Его необходимо констатировать и в «Застольных вопросах», и в трактате «Как юноше слушать поэтические произведения», и во многих других местах. Оказывается, например, что учить молодых людей понимать поэзию, — это не значит просто учить их жизни, которая в поэзии изображена. По Плутарху, это значит в первую очередь понимать самый метод поэтического изображения, когда содержание становится интересным не просто в силу красоты изображаемого предмета, но в силу той виртуозности, которой отличается изображение в сравнении с изображенным предметом. Плутарх прямо проповедует подражание как самостоятельную, самодовлеющую и вполне изолированную поэтическую стилистику в связи с предметами изображения. Конечно, с точки зрения Плутарха, такая поэтически изолированная и самодовлеющая предметность тоже имеет огромное воспитательное значение; и тут Плутарх отличается от тех писателей греческого возрождения, которые никуда не шли дальше изолированного самодовления поэтической предметности. Конечно, это было не только то услаждение филологически беспредметными дистинкциями, которыми прославился Атеней; это не было также и утонченным психологизмом «Картин» обоих Филостратов. Изолированная и самодовлеющая поэтическая предметность для Плутарха тоже имеет огромное жизненное значение. Но ни Платон, ни Аристотель, ни стоики никогда не настаивали на изолированной поэтической предметности и на самодовлеющей подражательности, как это мы находим у Плутарха [86][87].

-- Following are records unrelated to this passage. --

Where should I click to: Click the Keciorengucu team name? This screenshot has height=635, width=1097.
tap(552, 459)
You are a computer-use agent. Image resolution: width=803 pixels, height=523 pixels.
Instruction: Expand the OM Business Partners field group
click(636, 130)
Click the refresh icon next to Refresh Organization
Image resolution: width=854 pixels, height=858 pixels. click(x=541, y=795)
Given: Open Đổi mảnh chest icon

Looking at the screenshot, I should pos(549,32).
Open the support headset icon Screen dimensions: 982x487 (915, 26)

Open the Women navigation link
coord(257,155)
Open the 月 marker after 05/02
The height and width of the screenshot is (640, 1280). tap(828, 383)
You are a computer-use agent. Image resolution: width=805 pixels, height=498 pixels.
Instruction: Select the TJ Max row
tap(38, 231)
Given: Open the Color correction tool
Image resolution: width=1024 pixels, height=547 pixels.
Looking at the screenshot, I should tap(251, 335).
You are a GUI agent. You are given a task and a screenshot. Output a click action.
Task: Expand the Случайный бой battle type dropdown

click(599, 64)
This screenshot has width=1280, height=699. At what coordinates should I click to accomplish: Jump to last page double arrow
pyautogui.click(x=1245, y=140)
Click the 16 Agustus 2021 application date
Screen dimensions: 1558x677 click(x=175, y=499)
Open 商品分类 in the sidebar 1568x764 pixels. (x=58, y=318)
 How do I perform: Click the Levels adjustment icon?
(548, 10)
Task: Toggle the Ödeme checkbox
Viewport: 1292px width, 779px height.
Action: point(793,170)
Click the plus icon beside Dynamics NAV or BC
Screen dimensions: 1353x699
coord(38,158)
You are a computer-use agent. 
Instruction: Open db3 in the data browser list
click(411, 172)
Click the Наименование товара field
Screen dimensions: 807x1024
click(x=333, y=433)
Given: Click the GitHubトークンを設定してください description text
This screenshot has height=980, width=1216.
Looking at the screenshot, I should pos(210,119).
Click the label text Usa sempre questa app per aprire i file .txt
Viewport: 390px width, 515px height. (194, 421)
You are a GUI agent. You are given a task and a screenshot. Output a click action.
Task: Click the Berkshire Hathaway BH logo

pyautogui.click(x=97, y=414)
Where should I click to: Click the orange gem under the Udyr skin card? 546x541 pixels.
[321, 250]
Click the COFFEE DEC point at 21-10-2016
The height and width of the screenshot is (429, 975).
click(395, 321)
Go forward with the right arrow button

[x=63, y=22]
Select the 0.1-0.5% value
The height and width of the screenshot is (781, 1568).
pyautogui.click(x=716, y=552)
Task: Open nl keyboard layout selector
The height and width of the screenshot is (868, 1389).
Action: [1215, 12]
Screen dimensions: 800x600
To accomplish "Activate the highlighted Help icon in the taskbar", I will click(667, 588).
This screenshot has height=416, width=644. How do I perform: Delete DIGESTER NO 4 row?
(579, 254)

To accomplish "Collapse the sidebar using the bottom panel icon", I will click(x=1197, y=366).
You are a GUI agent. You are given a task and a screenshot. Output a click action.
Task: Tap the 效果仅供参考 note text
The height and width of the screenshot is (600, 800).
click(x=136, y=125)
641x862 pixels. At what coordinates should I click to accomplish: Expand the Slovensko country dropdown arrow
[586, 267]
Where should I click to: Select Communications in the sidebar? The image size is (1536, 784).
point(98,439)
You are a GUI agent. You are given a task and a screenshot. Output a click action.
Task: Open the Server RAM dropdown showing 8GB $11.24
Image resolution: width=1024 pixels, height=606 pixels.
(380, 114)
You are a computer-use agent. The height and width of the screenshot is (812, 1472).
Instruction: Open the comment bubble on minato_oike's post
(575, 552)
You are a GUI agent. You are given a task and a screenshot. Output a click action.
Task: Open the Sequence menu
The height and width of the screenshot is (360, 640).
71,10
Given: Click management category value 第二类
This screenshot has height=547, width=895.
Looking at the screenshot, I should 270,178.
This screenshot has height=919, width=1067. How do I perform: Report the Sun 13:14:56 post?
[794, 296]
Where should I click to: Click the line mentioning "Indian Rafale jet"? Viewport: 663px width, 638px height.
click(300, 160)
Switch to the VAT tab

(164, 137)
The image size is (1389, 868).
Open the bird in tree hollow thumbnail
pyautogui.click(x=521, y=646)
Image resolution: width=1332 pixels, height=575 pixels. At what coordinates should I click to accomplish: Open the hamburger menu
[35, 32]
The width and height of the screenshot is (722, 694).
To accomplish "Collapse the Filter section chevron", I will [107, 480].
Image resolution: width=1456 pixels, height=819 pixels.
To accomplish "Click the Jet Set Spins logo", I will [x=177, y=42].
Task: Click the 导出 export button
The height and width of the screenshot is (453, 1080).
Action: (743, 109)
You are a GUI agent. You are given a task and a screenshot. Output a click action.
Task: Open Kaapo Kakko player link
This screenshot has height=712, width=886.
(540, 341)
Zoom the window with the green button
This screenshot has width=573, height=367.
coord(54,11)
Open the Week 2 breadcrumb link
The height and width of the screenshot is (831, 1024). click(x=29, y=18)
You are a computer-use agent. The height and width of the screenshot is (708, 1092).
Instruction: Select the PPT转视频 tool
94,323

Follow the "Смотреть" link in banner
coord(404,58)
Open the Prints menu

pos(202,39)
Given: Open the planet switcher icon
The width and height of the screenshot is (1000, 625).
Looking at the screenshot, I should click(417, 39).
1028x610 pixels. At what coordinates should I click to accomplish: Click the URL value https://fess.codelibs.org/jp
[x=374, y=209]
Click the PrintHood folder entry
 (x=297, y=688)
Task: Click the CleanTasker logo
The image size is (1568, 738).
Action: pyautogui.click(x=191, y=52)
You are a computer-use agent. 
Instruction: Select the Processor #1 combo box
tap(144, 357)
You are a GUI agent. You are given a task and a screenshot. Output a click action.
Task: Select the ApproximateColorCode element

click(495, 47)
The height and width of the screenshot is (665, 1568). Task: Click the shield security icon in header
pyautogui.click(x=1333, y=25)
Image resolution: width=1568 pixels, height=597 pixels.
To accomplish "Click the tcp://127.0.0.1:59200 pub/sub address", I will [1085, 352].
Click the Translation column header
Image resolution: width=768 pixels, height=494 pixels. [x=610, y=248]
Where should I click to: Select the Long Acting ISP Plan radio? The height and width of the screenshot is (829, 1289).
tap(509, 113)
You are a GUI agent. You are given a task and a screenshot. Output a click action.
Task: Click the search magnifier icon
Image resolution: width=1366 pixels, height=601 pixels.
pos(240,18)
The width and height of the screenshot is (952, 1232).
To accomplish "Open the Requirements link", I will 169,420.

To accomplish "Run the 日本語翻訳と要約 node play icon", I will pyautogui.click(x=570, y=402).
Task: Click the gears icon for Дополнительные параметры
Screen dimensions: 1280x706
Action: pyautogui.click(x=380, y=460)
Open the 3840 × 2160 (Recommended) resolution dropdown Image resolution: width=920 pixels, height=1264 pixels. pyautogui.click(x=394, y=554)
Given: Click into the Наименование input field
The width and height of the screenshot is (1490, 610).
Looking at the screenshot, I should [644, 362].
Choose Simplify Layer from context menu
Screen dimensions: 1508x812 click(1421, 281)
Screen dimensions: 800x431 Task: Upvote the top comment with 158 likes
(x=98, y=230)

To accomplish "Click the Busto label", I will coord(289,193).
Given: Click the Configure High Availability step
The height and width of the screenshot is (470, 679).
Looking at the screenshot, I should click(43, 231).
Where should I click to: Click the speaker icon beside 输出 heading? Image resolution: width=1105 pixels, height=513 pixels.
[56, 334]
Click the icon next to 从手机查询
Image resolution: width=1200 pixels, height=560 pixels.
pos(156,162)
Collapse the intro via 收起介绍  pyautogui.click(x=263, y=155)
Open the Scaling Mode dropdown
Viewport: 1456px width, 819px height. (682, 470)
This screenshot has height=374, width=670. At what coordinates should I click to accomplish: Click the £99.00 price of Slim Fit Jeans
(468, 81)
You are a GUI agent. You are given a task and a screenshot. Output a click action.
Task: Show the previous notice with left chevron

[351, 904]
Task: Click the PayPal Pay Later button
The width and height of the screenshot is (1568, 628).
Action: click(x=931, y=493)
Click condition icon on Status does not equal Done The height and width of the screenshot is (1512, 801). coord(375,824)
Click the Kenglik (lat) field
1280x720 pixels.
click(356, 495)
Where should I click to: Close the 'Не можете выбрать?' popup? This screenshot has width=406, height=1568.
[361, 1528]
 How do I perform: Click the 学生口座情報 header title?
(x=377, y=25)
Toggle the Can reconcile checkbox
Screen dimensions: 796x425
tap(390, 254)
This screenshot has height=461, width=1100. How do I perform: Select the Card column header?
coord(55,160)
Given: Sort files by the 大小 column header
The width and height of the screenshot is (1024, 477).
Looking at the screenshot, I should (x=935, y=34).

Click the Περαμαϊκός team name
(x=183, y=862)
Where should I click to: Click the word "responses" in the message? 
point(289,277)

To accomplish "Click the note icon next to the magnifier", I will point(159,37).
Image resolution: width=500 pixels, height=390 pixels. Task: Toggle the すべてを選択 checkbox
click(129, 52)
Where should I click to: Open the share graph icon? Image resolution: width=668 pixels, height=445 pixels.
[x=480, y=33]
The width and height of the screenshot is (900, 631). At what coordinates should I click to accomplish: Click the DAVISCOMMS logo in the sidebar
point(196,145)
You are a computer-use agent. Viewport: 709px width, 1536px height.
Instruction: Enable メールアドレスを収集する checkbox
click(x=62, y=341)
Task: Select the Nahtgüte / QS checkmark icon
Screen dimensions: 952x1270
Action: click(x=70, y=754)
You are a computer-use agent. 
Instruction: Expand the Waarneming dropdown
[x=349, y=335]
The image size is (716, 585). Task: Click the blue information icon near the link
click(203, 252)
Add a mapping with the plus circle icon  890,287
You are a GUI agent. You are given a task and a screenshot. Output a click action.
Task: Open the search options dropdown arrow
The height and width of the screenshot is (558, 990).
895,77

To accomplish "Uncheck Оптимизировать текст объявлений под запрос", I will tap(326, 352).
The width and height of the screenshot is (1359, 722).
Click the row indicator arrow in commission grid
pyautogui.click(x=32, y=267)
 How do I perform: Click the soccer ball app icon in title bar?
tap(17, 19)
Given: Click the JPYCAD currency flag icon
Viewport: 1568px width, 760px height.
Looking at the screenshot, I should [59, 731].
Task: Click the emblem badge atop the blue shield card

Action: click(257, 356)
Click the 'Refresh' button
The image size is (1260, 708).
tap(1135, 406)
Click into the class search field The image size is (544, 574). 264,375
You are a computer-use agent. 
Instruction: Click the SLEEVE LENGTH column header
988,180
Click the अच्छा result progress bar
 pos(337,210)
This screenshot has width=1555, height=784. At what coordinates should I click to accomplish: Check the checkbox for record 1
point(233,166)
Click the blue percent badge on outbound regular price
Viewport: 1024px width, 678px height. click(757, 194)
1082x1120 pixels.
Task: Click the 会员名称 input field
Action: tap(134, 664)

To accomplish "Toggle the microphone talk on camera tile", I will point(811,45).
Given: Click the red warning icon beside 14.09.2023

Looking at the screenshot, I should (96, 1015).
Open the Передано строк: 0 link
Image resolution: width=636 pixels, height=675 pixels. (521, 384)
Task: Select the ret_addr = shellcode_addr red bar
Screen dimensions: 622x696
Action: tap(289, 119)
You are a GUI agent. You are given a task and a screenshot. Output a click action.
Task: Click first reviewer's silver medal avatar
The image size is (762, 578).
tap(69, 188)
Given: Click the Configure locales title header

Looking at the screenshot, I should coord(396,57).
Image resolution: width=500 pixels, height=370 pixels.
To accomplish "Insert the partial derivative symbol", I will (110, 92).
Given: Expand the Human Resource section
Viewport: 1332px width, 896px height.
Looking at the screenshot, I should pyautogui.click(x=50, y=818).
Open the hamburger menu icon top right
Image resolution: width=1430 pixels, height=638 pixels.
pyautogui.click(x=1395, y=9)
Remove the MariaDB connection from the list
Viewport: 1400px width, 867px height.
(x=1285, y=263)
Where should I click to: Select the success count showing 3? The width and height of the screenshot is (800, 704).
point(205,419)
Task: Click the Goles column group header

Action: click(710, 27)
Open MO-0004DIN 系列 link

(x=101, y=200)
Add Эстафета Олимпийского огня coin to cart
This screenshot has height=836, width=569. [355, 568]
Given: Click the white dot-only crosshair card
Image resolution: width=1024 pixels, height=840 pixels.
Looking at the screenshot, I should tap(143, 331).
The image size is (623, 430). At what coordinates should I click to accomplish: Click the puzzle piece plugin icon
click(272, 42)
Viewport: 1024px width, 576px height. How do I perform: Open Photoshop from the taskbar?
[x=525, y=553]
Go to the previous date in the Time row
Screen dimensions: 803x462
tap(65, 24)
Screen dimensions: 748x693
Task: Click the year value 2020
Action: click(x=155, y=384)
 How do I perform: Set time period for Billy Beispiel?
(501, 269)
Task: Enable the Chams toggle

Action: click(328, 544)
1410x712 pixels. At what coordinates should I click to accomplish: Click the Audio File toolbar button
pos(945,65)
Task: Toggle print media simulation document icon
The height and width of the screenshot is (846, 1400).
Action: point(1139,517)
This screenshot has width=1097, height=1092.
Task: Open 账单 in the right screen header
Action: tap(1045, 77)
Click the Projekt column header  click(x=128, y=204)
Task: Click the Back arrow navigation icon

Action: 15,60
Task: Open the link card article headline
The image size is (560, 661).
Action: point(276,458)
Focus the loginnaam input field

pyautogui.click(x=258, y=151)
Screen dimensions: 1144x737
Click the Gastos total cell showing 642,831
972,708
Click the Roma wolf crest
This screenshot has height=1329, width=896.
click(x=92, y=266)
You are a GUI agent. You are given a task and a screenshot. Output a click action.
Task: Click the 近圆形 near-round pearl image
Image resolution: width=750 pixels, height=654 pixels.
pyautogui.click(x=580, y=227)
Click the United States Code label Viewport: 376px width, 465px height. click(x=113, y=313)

Однако если говорить о более частом и более глубоком влиянии литературных стилей греческого возрождения на творчество Плутарха, то оно больше всего выразилось в художественном осложнении его бытовизма и его морализма. Этот бытовизм и морализм лишь очень редко оставляются Плутархом в чистом виде, и в этих случаях он действительно бывает не лишен и скуки, и даже беспредметной болтовни. В общем же этот бытовизм и этот морализм буквально испещрены всякими посторонними элементами, что и сделало Плутарха таким популярным писателем даже в Новое и Новейшее время. В кратком очерке невозможно и перечислить все эти типы бесконечно разнообразного морально–художественного переплетения идей, стилей и жанров у Плутарха. Для нас здесь остается только одна доступная возможность—это приведение ряда конкретных примеров. По этим примерам можно будет достаточно правильно судить и о Плутархе вообще.